Di tengah hiruk pikuk perjalanan komuter sehari-hari, risiko pelecehan seksual di transportasi umum, khususnya kereta, menjadi ancaman nyata. Pengguna muda, atau Generasi Z, dilaporkan memiliki tingkat kesadaran yang cukup tinggi terhadap isu ini, namun pertanyaan besarnya adalah sejauh mana kesigapan itu mampu mencegah dan menangani kasus yang terjadi.
Perjalanan di dalam gerbong kereta yang padat berdesakan kerap dimanfaatkan oleh pelaku untuk melancarkan aksinya. Mulai dari tatapan yang tidak pantas, sentuhan yang disengaja, hingga momen-momen tidak nyaman lainnya yang mengubah pengalaman bepergian menjadi traumatis. Generasi muda kini dituntut untuk tidak hanya waspada, tetapi juga berani bersuara.

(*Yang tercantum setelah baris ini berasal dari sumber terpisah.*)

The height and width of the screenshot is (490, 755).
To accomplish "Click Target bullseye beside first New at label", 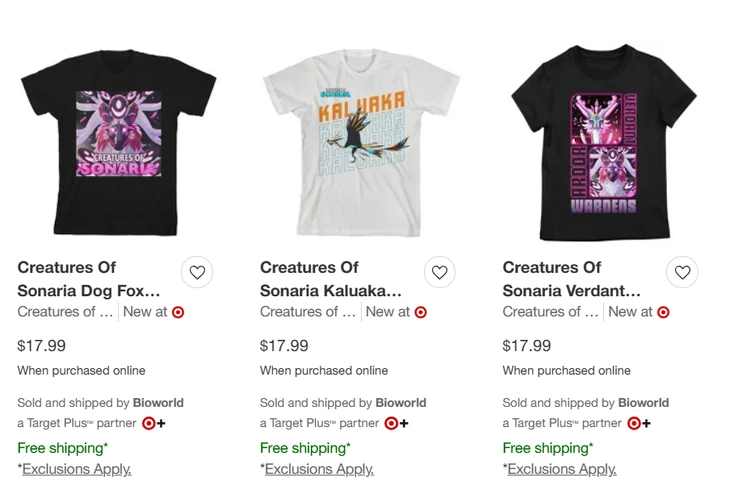I will tap(178, 312).
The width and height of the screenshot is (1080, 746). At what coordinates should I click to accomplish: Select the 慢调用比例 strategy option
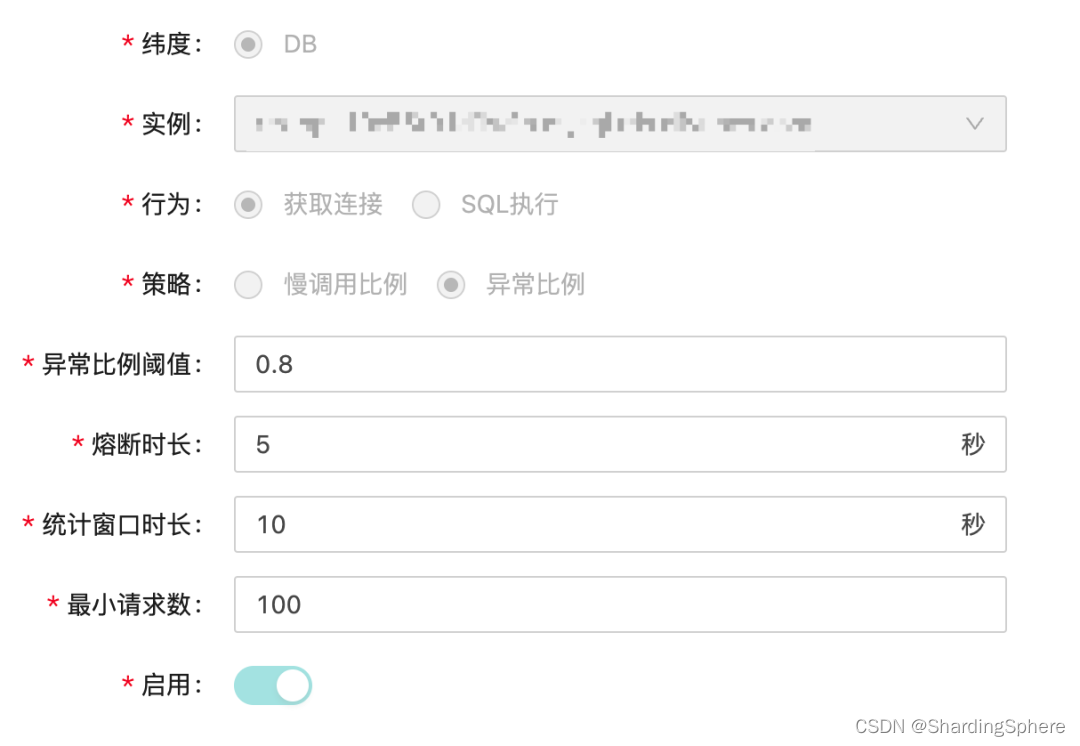pos(247,284)
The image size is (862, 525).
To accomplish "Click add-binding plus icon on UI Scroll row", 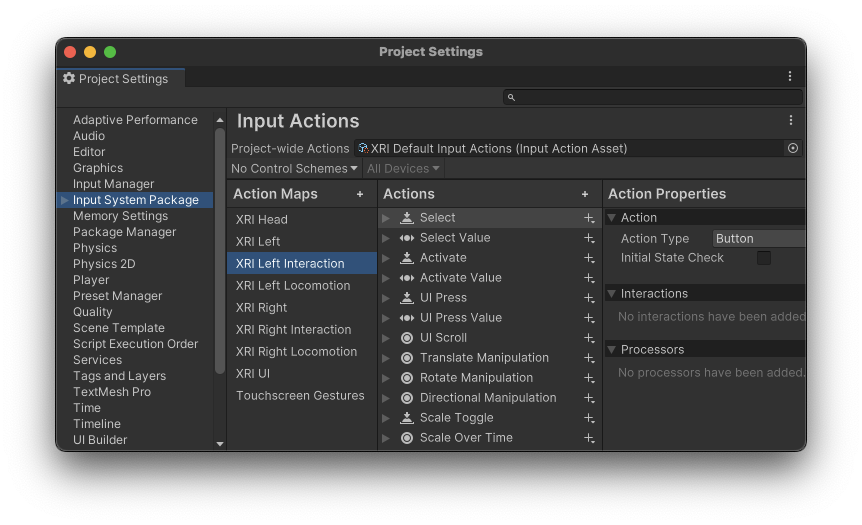I will coord(589,338).
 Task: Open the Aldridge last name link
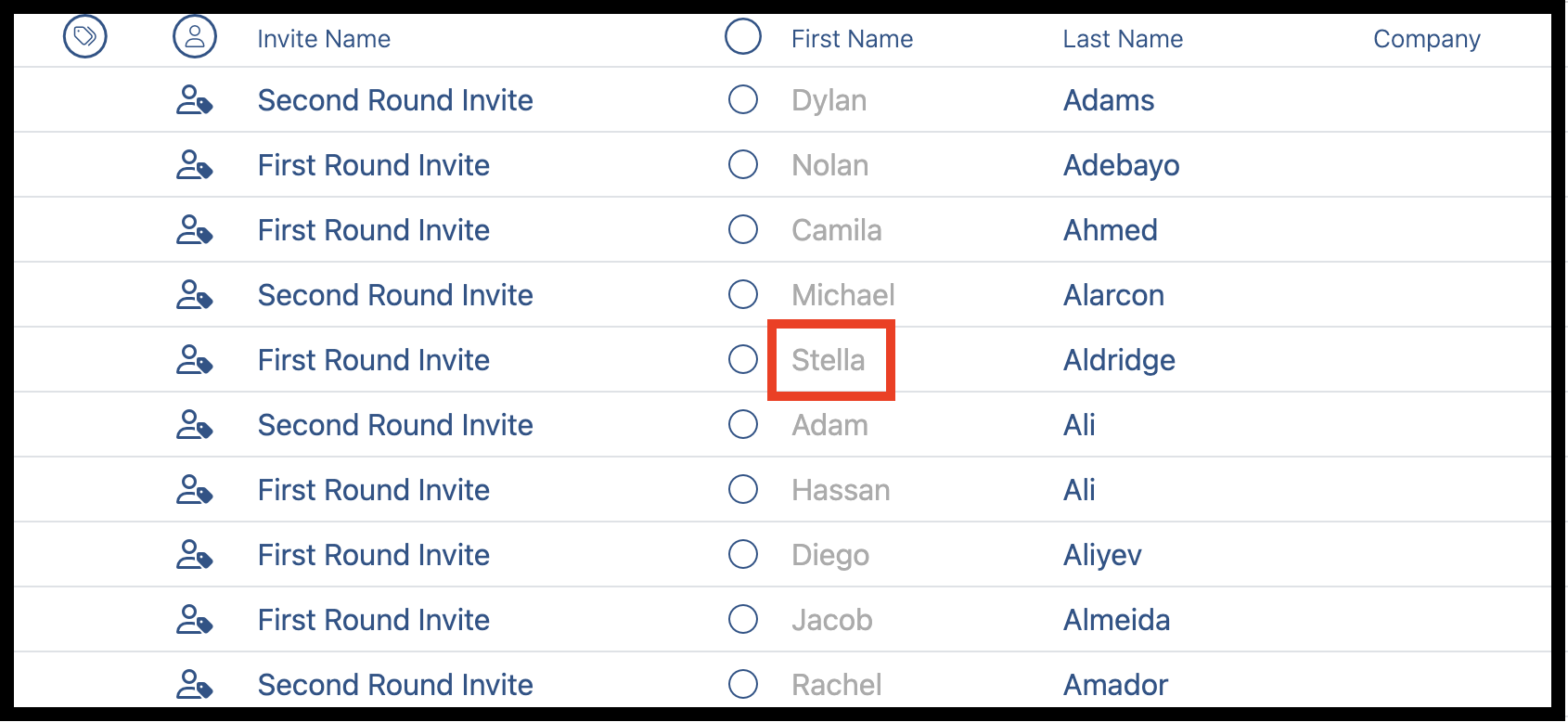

Menurut Aura, seorang pengguna KRL aktif, kondisi gerbong yang padat membuat pelaku lebih leluasa bergerak. Ia mengaku pernah mengamati perilaku mencurigakan, seperti cara berdiri yang terlalu dekat atau ekspresi gelisah. “Kalau lihat hal janggal, kita tuh biasanya langsung waspada. Kalau perlu, bantu korban. Gen Z paling nggak bisa diem kalau ngeliat yang toxic–toxic gitu,” ujarnya, menekankan kesigapan generasi muda dalam mengenali dan merespons situasi yang tidak beres.
Nusa menambahkan bahwa teknologi turut berperan dalam meningkatkan kesadaran Gen Z. Mereka cenderung mengambil langkah cepat seperti merekam kejadian sebagai bukti, melaporkan kepada petugas keamanan, atau bahkan memviralkan kasus tersebut di media sosial. “Kalau amit-amit ngeliat pelecehan, hal pertama yang Gen Z lakukan biasanya rekam, jadikan bukti, terus lapor security. Kadang juga diviralin biar pelakunya kena sanksi sosial,” jelasnya.
Kisah Pelecehan di Kereta Ekonomi
Pengalaman nyata datang dari Aisyah, seorang saksi yang menyaksikan langsung aksi pelecehan seksual di dalam kereta ekonomi saat jam sibuk. Seorang pria berpenampilan mencurigakan dengan hoodie, masker, dan topi mendekati seorang anak perempuan yang ditinggal ibunya sejenak. Pelaku kemudian melakukan tindakan cabul dengan mendekatkan tubuhnya dan menyentuh bagian tubuh anak tersebut, bahkan sempat membuka resleting celananya.
Menyadari tindakan tersebut merupakan pelecehan seksual, Aisyah langsung berteriak, “Pelecehan!”. Teriakan itu sontak menyadarkan penumpang lain. Pelaku sempat mencoba melarikan diri ke toilet, namun berhasil ditahan dan diamankan petugas di stasiun berikutnya. Aisyah turut menjadi saksi dalam kasus tersebut.
Peningkatan Keamanan yang Mendesak
Insiden tersebut kembali menegaskan bahwa pelecehan seksual di kereta adalah realitas yang perlu ditangani serius, bahkan di tengah keramaian. Berdasarkan masukan dari para narasumber, beberapa langkah peningkatan keamanan yang mendesak meliputi:
- Penambahan gerbong khusus wanita, terutama pada jam-jam sibuk.
- Peningkatan patroli dan kontrol oleh petugas di sepanjang gerbong.
- Pemanfaatan CCTV secara aktif untuk memantau kondisi di dalam gerbong.
- Pengurangan kepadatan penumpang (overcapacity) dan penambahan frekuensi perjalanan kereta.
Meskipun kesadaran Generasi Z terus meningkat, sistem keamanan yang kokoh tetap menjadi kunci utama. Pelecehan seksual dapat terjadi kapan saja, dan keberanian untuk bersuara serta melaporkan kejadian janggal sangatlah penting. Menjaga diri, menjaga teman, dan tidak ragu melapor adalah langkah kolektif untuk memastikan perjalanan kereta yang aman.